**PROBLEM STATEMENT:**
Show each line in the listing below that contains the word "Turn".

(begin)

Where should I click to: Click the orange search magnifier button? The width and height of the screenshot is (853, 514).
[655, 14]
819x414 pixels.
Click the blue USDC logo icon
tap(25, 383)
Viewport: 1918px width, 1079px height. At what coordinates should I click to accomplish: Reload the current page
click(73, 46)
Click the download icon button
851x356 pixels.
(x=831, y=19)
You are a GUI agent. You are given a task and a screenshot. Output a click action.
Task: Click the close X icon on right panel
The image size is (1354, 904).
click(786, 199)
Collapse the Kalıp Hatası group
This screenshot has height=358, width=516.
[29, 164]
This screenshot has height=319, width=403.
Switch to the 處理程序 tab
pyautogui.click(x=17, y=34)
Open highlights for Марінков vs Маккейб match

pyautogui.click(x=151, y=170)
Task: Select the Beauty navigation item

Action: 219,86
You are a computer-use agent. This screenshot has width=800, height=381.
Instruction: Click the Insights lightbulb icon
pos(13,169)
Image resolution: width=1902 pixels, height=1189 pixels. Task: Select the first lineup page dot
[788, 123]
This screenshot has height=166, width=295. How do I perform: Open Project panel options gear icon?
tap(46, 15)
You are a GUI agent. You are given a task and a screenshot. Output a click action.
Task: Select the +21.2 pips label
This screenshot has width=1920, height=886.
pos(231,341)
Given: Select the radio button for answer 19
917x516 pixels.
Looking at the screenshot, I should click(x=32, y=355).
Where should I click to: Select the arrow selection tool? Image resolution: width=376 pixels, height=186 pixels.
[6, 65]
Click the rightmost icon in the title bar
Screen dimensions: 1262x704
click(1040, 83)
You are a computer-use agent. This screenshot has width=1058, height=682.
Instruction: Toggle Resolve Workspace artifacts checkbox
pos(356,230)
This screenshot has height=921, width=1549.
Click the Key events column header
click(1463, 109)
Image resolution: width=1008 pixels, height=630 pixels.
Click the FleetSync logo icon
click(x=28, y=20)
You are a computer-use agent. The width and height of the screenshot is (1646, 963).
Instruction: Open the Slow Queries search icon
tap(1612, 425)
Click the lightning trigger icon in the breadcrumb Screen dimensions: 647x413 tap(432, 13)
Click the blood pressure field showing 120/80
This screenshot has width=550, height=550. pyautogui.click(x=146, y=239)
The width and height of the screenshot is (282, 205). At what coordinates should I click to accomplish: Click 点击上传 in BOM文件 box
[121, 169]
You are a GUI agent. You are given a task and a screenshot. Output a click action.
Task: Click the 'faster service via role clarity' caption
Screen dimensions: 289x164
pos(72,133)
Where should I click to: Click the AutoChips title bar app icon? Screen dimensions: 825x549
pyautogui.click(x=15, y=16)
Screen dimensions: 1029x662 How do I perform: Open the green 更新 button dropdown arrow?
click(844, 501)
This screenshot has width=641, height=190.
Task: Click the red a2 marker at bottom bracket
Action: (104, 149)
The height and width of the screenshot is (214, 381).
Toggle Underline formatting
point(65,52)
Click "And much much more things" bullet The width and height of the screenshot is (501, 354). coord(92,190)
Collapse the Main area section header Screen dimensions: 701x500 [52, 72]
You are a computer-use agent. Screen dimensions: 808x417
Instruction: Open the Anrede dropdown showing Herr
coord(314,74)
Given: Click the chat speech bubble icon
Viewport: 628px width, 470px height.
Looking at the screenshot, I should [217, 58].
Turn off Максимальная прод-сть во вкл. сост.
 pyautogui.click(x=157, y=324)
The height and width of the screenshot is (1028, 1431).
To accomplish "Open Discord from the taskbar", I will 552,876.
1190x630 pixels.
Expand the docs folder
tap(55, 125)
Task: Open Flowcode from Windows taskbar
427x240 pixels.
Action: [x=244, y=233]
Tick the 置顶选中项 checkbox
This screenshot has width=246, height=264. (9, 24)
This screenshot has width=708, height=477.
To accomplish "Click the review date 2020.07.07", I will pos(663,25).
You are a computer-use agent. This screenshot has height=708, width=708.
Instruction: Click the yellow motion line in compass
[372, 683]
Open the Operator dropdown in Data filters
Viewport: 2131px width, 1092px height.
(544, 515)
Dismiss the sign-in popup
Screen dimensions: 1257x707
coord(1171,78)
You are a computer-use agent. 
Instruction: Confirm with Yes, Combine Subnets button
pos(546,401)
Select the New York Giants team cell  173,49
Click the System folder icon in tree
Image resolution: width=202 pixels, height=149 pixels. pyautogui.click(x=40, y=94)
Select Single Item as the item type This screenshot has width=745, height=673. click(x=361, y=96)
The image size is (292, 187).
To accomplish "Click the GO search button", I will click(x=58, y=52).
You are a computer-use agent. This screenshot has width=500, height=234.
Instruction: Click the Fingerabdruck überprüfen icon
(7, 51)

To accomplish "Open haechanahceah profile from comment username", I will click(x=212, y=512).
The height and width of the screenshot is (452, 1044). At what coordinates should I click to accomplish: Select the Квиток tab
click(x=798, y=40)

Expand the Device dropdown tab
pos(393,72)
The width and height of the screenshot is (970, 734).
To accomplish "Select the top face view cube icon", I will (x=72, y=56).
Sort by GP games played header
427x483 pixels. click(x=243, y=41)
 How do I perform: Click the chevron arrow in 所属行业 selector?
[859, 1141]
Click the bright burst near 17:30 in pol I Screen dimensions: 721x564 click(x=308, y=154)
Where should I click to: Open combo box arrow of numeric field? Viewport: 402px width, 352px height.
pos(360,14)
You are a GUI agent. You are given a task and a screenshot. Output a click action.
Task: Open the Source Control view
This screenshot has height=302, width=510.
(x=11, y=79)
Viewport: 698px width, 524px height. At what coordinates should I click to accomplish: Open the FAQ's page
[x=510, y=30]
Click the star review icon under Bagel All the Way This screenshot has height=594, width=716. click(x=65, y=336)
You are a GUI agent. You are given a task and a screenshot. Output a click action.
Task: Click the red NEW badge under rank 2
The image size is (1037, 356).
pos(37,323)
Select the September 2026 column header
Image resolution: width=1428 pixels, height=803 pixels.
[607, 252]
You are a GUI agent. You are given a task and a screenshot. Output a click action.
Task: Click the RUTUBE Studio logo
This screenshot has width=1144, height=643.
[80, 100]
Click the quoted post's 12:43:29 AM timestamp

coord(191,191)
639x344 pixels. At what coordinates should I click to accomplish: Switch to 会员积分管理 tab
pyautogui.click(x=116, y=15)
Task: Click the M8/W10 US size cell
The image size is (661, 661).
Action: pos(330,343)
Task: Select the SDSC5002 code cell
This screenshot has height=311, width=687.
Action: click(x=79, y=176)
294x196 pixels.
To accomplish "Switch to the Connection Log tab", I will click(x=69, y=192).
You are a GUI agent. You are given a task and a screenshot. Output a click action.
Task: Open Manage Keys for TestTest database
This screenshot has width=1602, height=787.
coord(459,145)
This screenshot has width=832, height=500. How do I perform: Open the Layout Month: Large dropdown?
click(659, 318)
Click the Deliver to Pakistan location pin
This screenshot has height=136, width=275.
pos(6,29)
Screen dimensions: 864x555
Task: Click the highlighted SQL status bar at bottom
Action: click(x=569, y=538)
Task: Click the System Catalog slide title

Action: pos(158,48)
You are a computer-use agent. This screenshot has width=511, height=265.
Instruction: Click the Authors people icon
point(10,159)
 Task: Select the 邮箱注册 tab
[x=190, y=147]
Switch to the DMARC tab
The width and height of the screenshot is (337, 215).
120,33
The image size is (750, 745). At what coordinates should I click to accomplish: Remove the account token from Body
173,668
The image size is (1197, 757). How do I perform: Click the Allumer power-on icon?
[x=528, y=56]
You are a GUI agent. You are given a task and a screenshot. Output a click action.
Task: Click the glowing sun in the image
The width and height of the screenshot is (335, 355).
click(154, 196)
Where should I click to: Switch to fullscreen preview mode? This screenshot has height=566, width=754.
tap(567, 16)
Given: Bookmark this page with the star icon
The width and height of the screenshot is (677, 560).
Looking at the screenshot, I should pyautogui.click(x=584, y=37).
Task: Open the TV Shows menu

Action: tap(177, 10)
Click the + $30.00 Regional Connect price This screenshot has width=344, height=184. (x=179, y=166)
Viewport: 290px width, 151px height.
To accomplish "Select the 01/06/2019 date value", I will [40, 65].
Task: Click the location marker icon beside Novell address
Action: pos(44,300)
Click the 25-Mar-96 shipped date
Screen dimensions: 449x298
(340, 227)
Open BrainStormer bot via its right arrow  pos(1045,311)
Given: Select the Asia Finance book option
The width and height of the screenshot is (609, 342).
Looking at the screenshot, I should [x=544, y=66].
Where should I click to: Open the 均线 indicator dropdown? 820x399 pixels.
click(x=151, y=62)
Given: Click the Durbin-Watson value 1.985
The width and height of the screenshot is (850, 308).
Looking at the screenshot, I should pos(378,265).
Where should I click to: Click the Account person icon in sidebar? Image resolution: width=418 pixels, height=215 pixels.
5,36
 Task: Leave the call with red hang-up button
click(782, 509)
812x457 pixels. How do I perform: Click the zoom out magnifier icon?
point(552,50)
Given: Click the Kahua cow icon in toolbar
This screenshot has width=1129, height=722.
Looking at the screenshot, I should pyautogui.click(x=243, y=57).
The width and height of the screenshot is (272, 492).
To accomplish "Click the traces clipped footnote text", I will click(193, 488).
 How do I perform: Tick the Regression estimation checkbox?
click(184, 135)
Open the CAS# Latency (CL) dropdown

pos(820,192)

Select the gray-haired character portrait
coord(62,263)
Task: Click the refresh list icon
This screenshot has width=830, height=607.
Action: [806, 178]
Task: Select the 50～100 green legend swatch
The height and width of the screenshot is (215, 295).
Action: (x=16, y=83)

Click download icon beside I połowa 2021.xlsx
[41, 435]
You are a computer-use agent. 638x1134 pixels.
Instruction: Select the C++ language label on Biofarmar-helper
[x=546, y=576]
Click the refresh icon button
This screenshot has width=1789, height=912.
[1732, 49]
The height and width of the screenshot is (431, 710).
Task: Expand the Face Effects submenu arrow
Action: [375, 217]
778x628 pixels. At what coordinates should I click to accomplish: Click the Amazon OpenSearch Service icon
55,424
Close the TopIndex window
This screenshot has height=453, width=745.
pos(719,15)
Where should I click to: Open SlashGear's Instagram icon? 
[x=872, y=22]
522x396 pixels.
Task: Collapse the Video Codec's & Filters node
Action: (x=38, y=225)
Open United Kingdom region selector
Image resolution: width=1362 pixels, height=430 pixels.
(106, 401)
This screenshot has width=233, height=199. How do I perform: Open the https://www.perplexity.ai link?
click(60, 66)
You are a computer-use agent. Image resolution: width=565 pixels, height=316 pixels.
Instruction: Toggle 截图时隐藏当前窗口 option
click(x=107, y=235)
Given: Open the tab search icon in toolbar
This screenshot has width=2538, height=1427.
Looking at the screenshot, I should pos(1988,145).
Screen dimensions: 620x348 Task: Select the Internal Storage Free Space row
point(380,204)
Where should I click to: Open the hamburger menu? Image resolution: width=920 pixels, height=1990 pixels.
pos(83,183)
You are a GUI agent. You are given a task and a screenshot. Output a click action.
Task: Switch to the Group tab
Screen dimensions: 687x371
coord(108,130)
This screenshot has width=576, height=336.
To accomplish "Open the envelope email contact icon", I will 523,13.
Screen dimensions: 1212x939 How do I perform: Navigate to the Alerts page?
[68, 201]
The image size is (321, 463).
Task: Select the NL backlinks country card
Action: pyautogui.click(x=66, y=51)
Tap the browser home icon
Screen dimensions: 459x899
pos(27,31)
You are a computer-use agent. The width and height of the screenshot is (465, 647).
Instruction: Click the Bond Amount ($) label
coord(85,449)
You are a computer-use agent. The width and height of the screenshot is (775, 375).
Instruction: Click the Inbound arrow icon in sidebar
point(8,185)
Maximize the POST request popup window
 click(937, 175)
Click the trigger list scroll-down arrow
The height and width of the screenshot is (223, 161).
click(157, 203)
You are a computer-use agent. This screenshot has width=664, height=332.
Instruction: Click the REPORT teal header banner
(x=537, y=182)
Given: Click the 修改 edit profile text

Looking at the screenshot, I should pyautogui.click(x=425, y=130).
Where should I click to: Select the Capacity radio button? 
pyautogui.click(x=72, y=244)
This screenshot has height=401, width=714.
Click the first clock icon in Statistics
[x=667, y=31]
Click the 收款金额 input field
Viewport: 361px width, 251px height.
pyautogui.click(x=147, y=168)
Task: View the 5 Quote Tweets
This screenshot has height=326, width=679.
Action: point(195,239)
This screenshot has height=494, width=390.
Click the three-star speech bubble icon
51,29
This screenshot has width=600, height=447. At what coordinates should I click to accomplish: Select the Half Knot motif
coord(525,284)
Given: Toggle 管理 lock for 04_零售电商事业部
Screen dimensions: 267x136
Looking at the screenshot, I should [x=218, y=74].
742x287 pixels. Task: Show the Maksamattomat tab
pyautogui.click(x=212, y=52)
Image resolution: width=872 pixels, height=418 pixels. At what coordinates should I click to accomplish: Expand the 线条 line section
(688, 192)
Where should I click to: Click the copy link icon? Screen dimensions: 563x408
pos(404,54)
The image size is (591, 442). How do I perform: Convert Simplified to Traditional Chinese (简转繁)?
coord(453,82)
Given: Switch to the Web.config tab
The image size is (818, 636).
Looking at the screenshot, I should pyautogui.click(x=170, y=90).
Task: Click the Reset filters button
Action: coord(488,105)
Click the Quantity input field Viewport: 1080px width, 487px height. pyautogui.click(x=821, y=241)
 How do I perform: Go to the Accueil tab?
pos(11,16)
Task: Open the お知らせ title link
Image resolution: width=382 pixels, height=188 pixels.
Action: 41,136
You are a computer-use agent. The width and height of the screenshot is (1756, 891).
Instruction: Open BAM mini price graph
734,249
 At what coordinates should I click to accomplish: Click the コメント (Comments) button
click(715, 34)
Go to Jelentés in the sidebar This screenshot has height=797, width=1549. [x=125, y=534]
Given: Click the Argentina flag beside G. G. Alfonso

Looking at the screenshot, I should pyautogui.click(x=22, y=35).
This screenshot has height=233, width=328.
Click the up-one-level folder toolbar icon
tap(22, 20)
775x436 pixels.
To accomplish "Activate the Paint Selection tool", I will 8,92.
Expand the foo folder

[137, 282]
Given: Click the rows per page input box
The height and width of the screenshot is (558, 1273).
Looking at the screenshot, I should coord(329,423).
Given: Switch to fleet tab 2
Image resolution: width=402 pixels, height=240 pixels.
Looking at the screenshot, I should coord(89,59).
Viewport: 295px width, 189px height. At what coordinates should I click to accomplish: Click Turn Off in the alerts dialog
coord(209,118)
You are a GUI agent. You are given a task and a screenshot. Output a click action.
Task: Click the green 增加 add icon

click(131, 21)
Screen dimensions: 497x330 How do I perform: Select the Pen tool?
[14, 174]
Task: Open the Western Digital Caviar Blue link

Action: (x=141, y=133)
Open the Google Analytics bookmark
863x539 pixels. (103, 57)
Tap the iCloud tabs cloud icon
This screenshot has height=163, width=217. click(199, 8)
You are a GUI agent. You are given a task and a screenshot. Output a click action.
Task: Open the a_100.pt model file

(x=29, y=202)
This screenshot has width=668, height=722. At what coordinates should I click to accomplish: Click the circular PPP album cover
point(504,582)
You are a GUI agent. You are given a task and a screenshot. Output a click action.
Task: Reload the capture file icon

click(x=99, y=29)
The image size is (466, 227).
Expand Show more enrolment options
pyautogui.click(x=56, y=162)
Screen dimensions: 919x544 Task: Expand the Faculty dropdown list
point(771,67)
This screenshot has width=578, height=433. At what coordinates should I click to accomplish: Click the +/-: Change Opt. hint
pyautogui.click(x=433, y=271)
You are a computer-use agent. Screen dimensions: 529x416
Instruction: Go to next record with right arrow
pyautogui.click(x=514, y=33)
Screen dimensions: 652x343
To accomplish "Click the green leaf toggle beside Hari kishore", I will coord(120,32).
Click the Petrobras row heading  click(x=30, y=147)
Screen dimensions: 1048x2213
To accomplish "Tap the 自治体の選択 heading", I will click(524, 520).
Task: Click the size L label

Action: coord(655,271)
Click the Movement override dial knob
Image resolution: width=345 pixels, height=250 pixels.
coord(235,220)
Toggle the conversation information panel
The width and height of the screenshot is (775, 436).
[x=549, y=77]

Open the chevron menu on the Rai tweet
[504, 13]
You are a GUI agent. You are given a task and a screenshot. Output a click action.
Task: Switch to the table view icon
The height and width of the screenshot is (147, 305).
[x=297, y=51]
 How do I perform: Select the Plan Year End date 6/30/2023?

(end)

**THE SOLUTION:**
Turn off Максимальная прод-сть во вкл. сост.
Viewport: 295px width, 189px height. At what coordinates should I click to accomplish: Click Turn Off in the alerts dialog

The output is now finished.